◆ Exercise brief
Please locate each line in the records below that contains the word "information", and copy those lines.

+++ Listed entries

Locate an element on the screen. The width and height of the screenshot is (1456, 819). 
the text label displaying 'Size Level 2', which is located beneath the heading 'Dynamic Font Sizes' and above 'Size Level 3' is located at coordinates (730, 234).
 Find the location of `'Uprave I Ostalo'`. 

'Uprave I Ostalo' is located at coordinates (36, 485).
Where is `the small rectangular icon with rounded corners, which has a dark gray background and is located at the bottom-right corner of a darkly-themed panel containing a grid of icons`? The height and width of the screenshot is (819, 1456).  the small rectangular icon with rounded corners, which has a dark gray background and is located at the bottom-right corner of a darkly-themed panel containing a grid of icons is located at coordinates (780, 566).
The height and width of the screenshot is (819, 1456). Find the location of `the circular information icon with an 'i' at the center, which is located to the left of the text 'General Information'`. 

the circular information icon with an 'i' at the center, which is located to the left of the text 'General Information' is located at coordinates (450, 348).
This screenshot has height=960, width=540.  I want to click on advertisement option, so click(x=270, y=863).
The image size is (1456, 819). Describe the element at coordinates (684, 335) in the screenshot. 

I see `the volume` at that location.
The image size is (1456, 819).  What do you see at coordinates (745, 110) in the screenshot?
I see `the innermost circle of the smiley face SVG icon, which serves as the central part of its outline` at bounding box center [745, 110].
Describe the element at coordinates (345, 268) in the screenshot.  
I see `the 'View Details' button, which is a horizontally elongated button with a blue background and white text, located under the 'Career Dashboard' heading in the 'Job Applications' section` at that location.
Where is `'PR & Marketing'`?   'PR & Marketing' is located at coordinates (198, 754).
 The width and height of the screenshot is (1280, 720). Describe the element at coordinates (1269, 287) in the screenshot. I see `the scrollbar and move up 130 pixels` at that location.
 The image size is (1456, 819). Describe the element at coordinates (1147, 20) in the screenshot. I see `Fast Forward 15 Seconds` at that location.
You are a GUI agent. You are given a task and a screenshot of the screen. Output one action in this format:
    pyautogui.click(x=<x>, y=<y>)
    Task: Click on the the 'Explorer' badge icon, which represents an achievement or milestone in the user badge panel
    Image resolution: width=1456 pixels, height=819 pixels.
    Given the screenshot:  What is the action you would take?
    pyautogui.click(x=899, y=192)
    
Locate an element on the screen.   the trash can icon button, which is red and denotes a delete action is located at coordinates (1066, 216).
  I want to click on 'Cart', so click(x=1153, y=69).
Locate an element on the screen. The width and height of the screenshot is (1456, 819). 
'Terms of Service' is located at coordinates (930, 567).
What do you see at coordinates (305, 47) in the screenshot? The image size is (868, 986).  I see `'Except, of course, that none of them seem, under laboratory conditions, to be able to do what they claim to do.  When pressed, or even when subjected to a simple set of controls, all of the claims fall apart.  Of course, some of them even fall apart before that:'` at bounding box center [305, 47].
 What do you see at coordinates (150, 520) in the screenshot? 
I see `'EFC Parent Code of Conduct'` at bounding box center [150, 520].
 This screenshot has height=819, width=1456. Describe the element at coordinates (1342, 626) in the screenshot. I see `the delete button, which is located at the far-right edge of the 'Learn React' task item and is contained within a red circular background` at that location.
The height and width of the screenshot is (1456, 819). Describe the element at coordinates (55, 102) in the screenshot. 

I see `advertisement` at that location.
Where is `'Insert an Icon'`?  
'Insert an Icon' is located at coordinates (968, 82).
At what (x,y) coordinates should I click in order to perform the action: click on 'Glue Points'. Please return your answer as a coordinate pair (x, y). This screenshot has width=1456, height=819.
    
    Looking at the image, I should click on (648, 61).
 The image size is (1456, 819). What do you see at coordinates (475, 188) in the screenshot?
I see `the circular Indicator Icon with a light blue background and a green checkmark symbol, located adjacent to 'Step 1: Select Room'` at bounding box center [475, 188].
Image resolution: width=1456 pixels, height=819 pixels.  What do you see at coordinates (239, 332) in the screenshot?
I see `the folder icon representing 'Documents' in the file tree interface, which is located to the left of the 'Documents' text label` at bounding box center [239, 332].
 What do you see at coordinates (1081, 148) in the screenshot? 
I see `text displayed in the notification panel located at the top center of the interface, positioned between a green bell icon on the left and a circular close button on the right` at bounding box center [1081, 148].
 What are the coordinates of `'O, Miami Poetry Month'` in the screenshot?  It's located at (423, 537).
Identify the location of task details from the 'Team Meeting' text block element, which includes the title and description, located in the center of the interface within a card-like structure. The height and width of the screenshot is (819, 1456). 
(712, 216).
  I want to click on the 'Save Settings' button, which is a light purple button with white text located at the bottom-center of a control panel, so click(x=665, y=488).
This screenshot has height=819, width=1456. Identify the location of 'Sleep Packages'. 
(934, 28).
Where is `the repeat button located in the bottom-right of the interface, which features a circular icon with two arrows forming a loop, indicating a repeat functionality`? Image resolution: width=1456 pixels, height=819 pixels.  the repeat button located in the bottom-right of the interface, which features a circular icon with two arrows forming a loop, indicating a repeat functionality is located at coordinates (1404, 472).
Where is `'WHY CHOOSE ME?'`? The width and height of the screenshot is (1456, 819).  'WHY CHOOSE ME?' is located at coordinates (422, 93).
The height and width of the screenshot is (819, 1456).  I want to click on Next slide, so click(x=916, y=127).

++++++

◆ Exercise solution
The height and width of the screenshot is (819, 1456). Find the location of `the circular information icon with an 'i' at the center, which is located to the left of the text 'General Information'`. 
the circular information icon with an 'i' at the center, which is located to the left of the text 'General Information' is located at coordinates (450, 348).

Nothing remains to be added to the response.